Doubts and worries about the consequences of my actions assailed me, and I had to bite my lip to keep from telling him to stop, to wait, that I wasn’t ready. That I’d never be ready. My fingers knotted in the silken sheets, my body practically vibrating with the involuntary shudders that threaded through me as I fought to remain still under his touch.
“Be at ease, my little hunter. I won’t harm you.”
Every instinct within me screamed to run, to hide, to fight and claw my way free if necessary. Instead of giving in to those urges, I said nothing and closed my eyes, doing my very best to think of Royce as anything other than a monster who would gorge himself on the blood in my veins once he deemed me ready for his bite.
He didn’t speak again for some time; instead he knelt at my side as he carefully traced the lines of my body, memorizing them with his hands. I’d never been so aware of someone’s touch before. Having my eyes closed had nothing to do with it. Those cold, powerful fingers could have easily crushed my bones into powder, but instead stroked me with the same delicacy as that with which one might handle a small, frightened animal. Barely brushing my skin, but leaving no doubt as to the enormity of strength behind that touch.

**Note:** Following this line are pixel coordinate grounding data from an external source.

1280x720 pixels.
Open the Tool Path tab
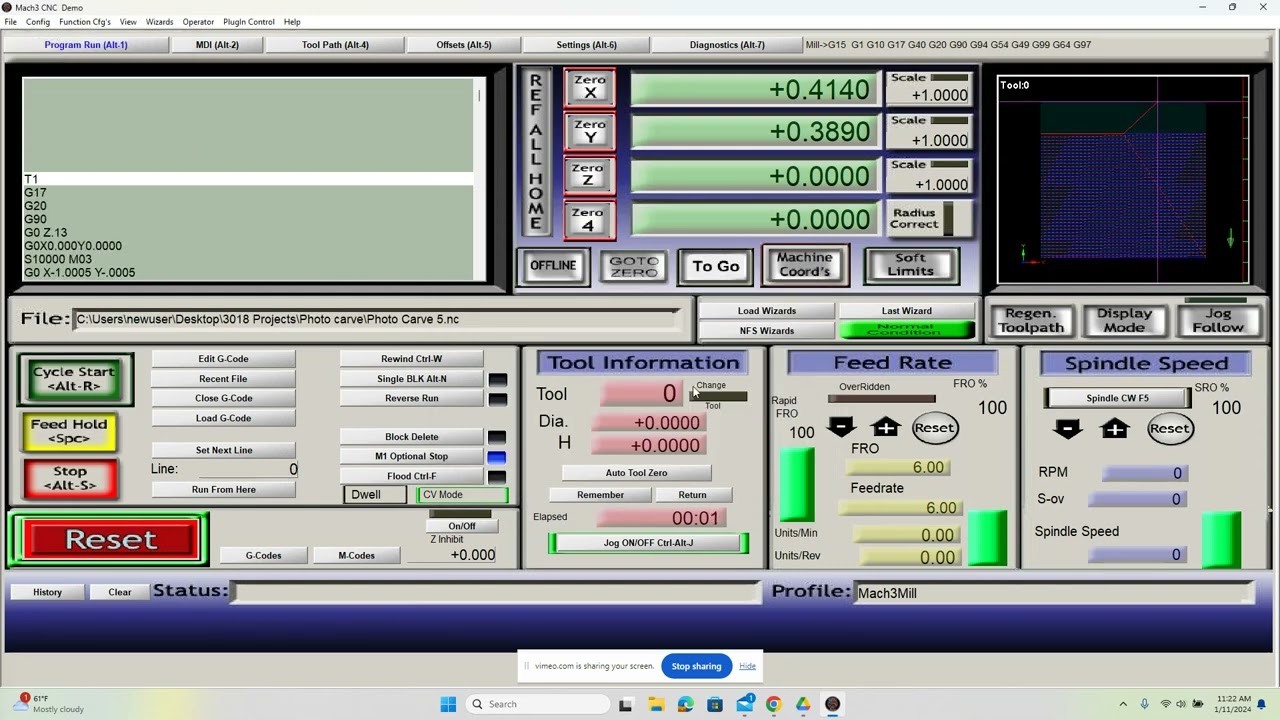click(x=335, y=45)
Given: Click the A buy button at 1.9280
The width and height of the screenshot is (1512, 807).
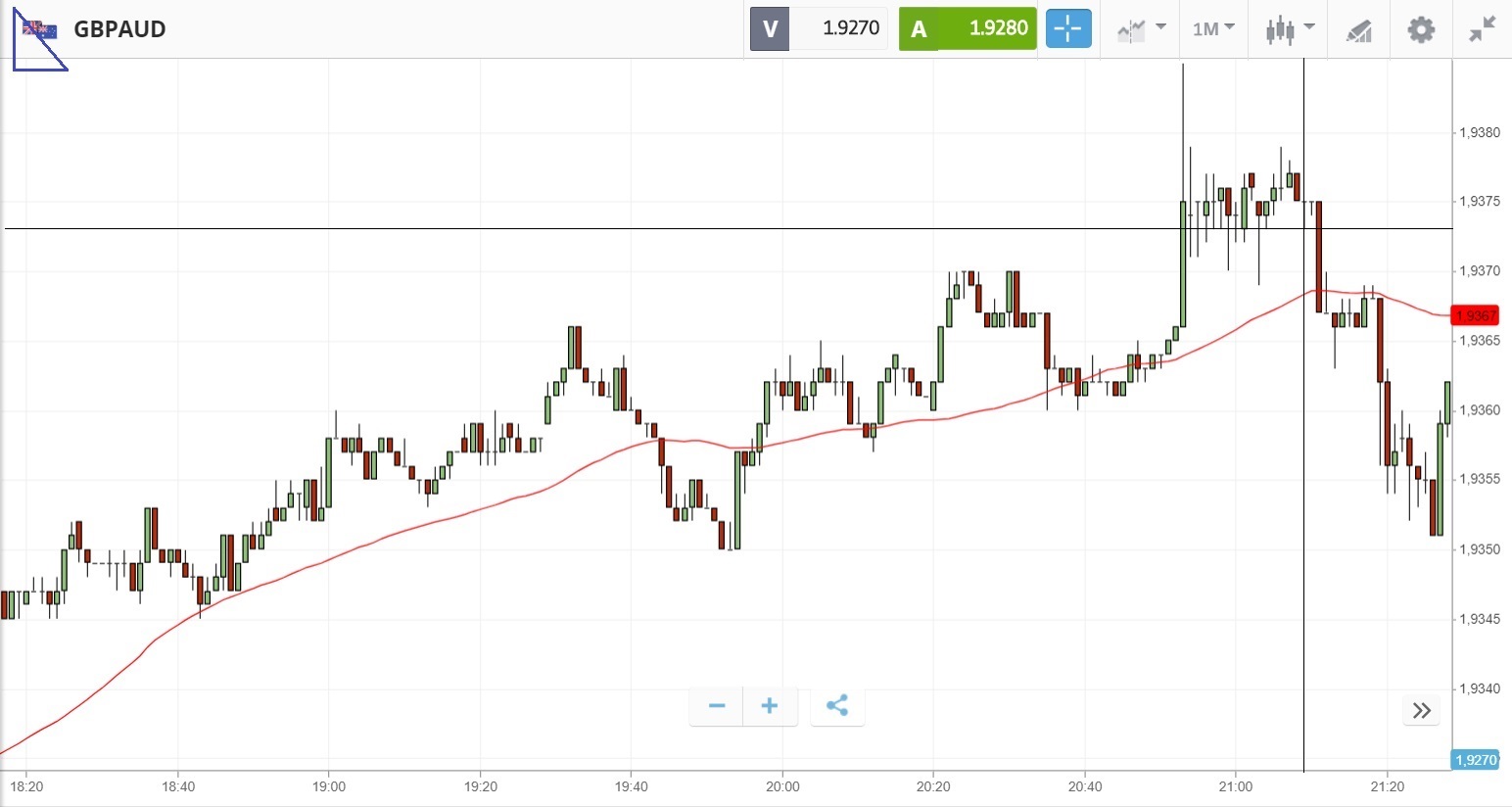Looking at the screenshot, I should click(x=967, y=29).
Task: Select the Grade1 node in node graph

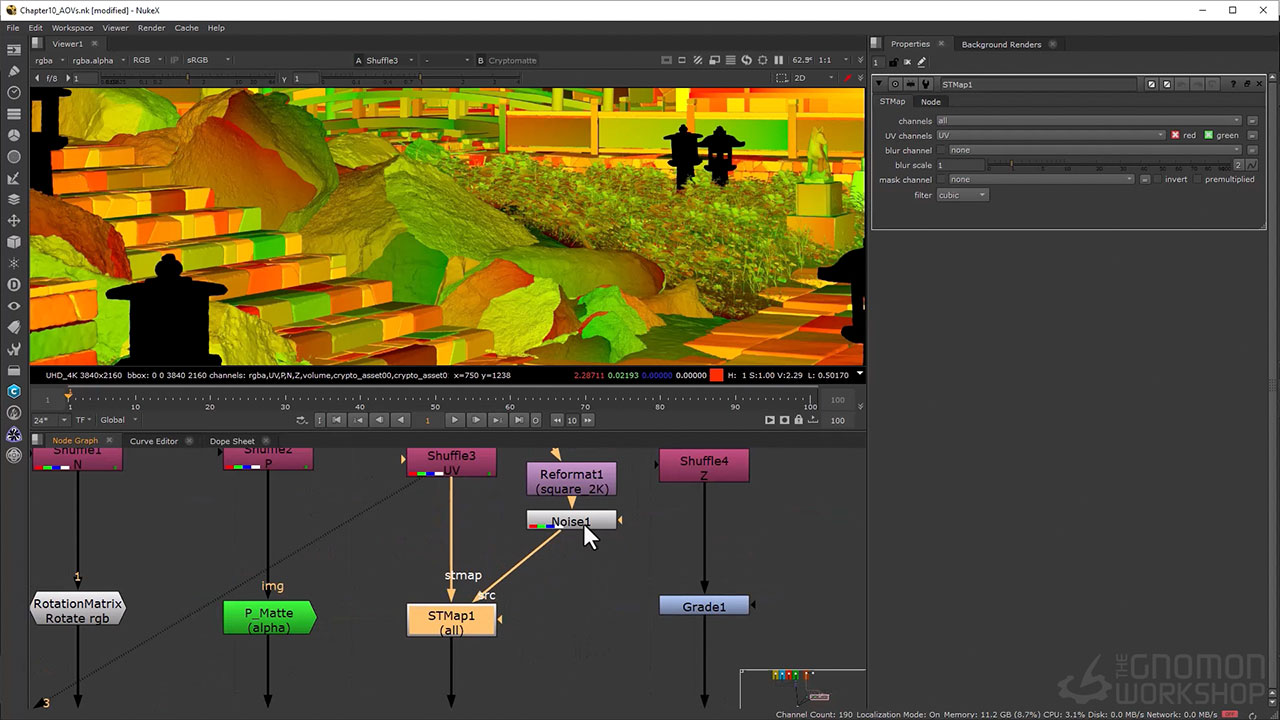Action: tap(704, 606)
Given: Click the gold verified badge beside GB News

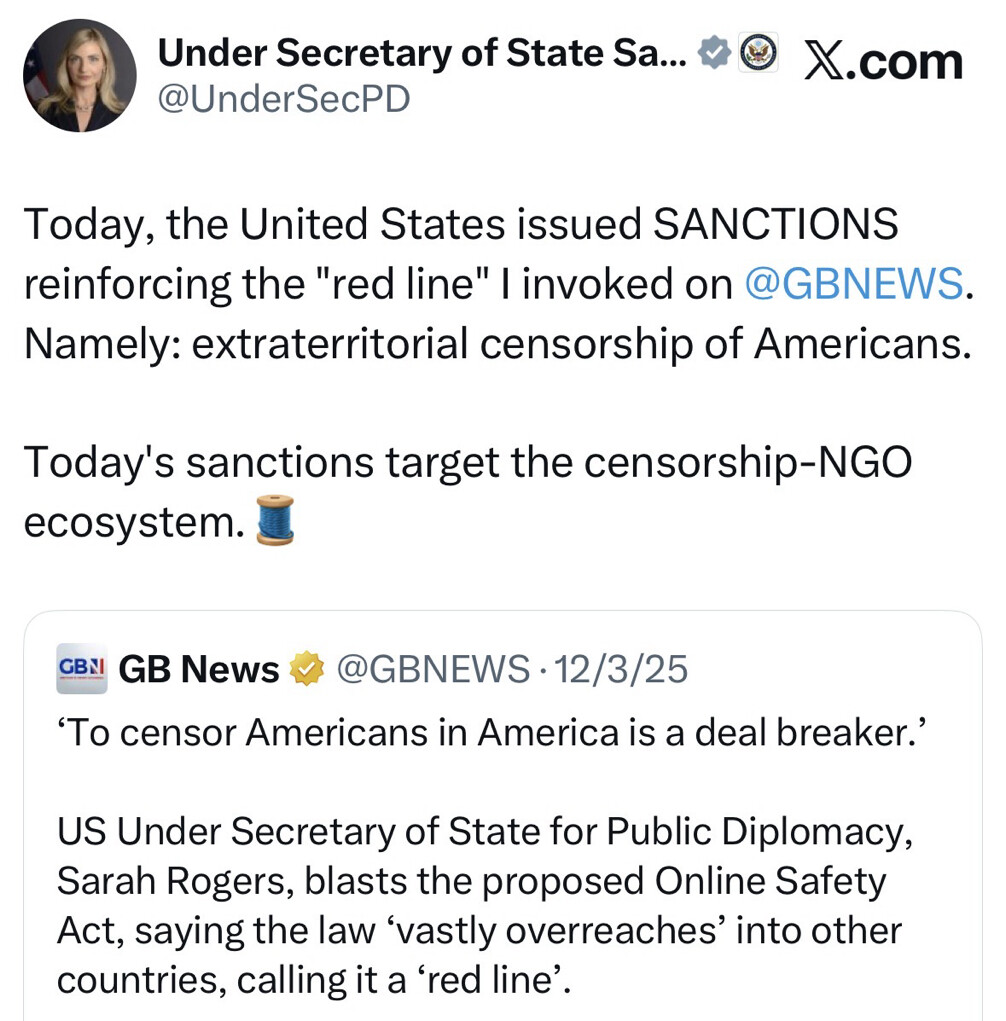Looking at the screenshot, I should tap(307, 669).
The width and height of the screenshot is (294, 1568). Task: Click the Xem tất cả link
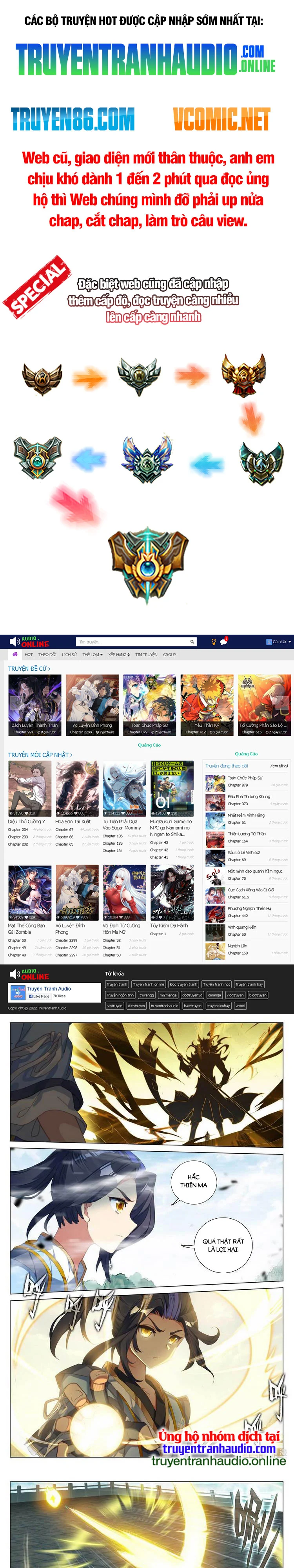278,766
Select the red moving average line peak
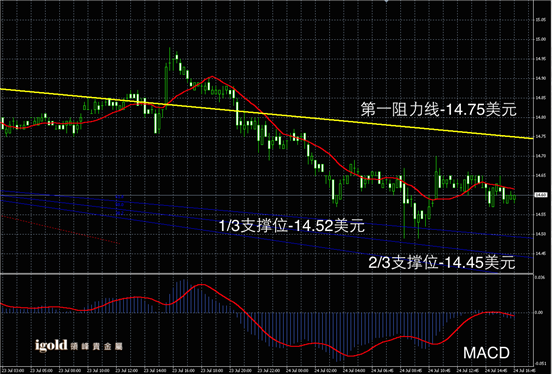This screenshot has width=552, height=374. pos(212,76)
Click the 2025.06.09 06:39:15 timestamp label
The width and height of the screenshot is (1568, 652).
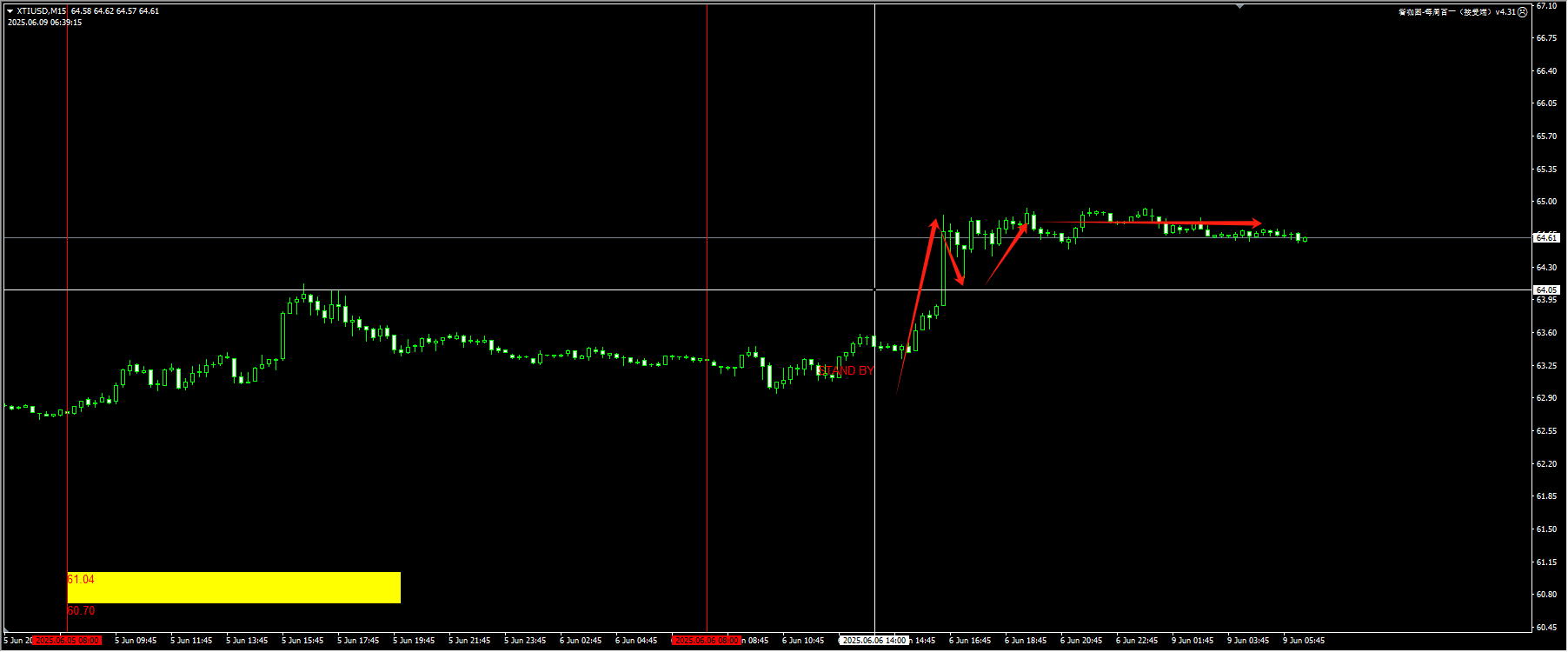pyautogui.click(x=45, y=23)
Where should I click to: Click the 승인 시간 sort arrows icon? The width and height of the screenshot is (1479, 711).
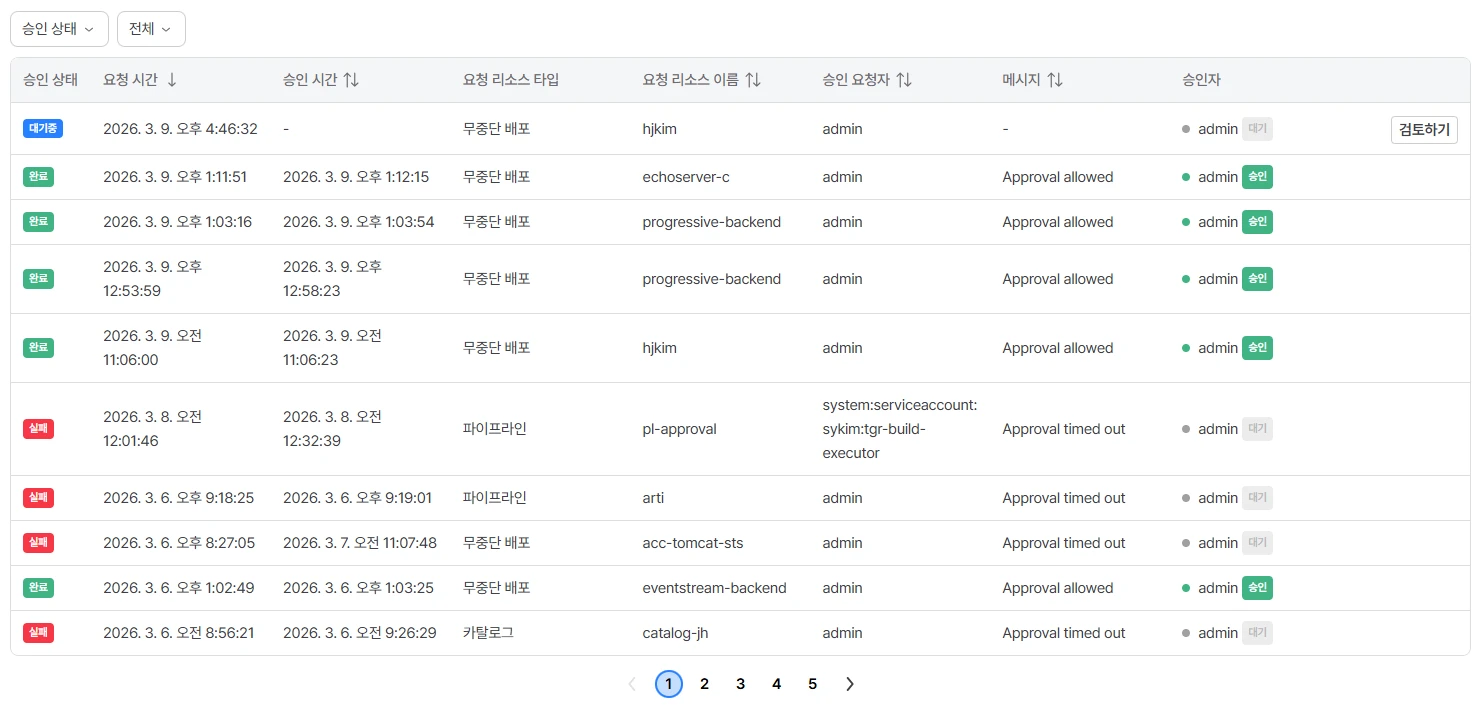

To both my consternation and relief, he did not lay a hand on my breasts or cop a feel between my thighs. His interest lay in other places, like the line of my jaw, the arch of my ribs, and even that horribly ticklish spot under my knees. He hesitated whenever I flinched—usually when he touched a scar, particularly those on my stomach—but would soon retrace his steps, repeating the motion until the tendon-creaking tension in my muscles relaxed.
It took quite some time for me to stop shaking and lose the immediate heat of embarrassment. My concentration gradually eased away from holding myself deathly still to focusing on what he was doing, along with a slowly growing sense of curiosity as to where he might touch next. Little by little, the gut-wrenching anxiety eased away, soothed by the gentle brush of his fingers.
Those hands came to know every scar and imperfection, every place on my body that responded without any thought on my part, whether it be from desire or shame. His touch was not judgmental, only probing, searching, learning where to caress to make me move with instead of against him.